=== Task set ===
1 – Rewrite the stretch of the mailing-list post from "But I'm a Cassandra" through "sorting client side?", putting "beginner" in place of "newbie".
2 – How many lines of the entries contain the string "with"? Case counts, and the reply should be the number alone.

=== Supplied passage ===
Posted by Christopher Brind <ch...@googlemail.com>.
Hi,

I wondered if you were eluding to something more complex.   You'd probably
want to create a index using something along the lines that Peter suggested.
:)

But I'm a Cassandra / Column DB newbie, so my experience ends just about ...
here. :)

Cheers,
Chris


On 25 March 2010 08:59, Erez Efrati <er...@gmail.com> wrote:

> Hi Chris,
>
> So, if I get it right, you suggest that I pull all the columns for in a
> single row and do the sorting client side?
> The user-friends-messages was just an example and maybe not the best I
> could come up with cause I agree that there are not too many friends in
> general that send you messages.
>
> What I wanted to keep track of companies and user-visit count. Each company
> can have potentially millions of users. Then for each company I want to
> display in pages from the top visiting user to the least one.

=== Material for this exercise ===
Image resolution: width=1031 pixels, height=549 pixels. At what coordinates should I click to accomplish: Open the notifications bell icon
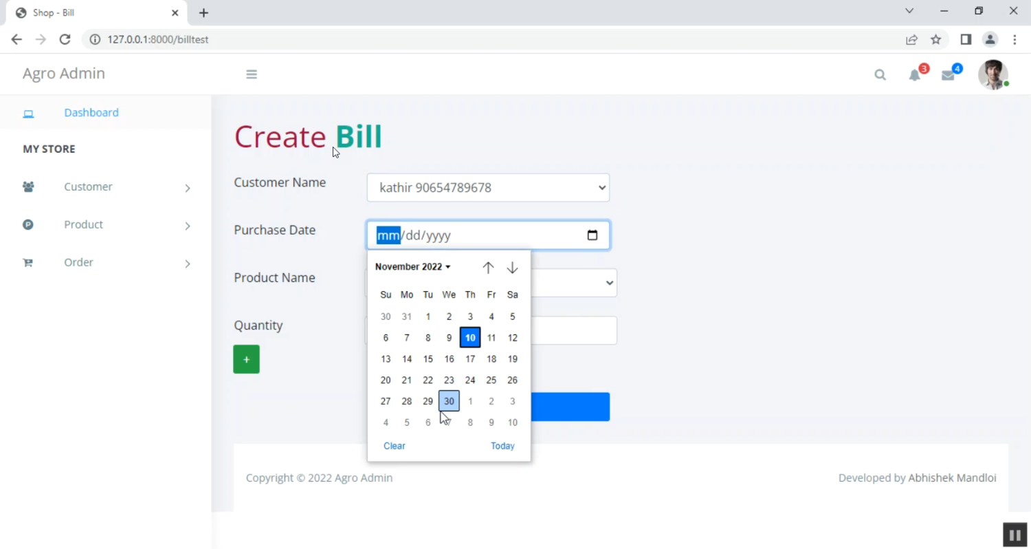(915, 75)
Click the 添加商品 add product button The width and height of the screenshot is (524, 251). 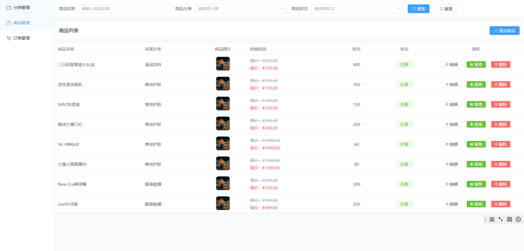504,31
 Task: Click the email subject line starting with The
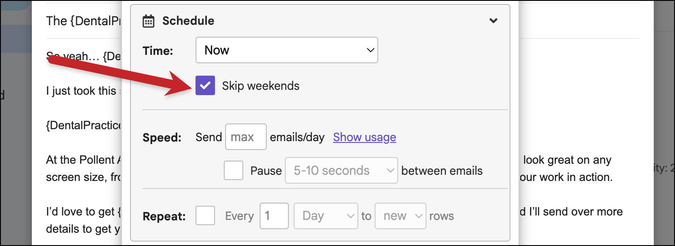[x=84, y=21]
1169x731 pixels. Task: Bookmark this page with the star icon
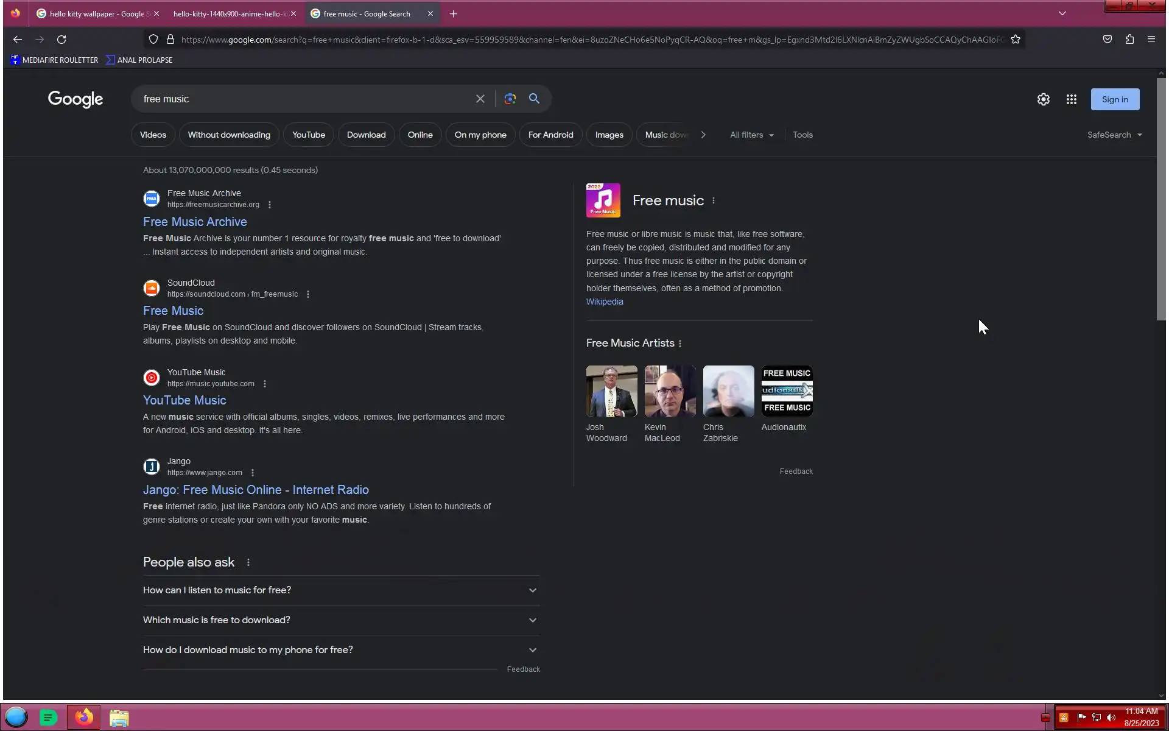[1016, 40]
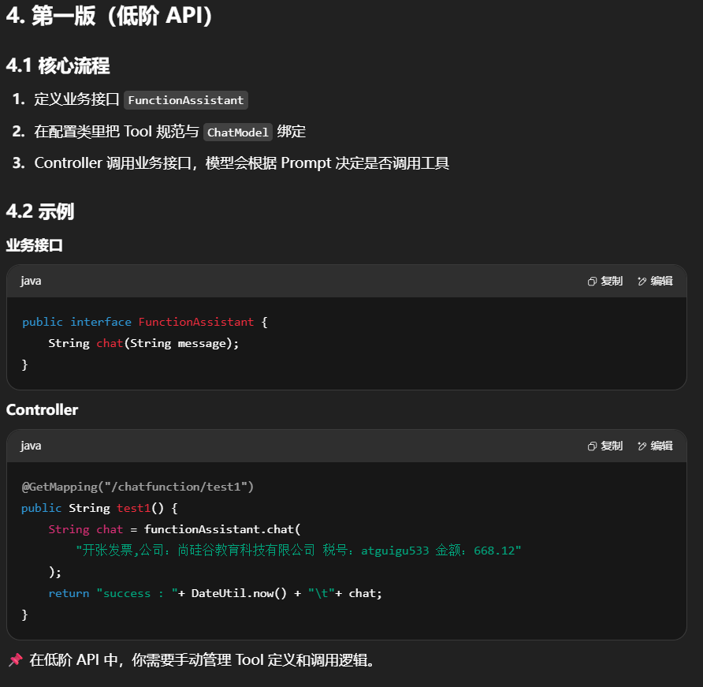Click the note about 低阶 API at the bottom

coord(201,660)
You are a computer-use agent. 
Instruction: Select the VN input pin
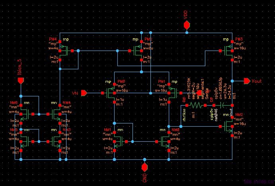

=== Written answers ===
1 –
But I'm a Cassandra / Column DB beginner, so my experience ends just about ...
here. :)

Cheers,
Chris


On 25 March 2010 08:59, Erez Efrati <er...@gmail.com> wrote:

> Hi Chris,
>
> So, if I get it right, you suggest that I pull all the columns for in a
> single row and do the sorting client side?

2 – 2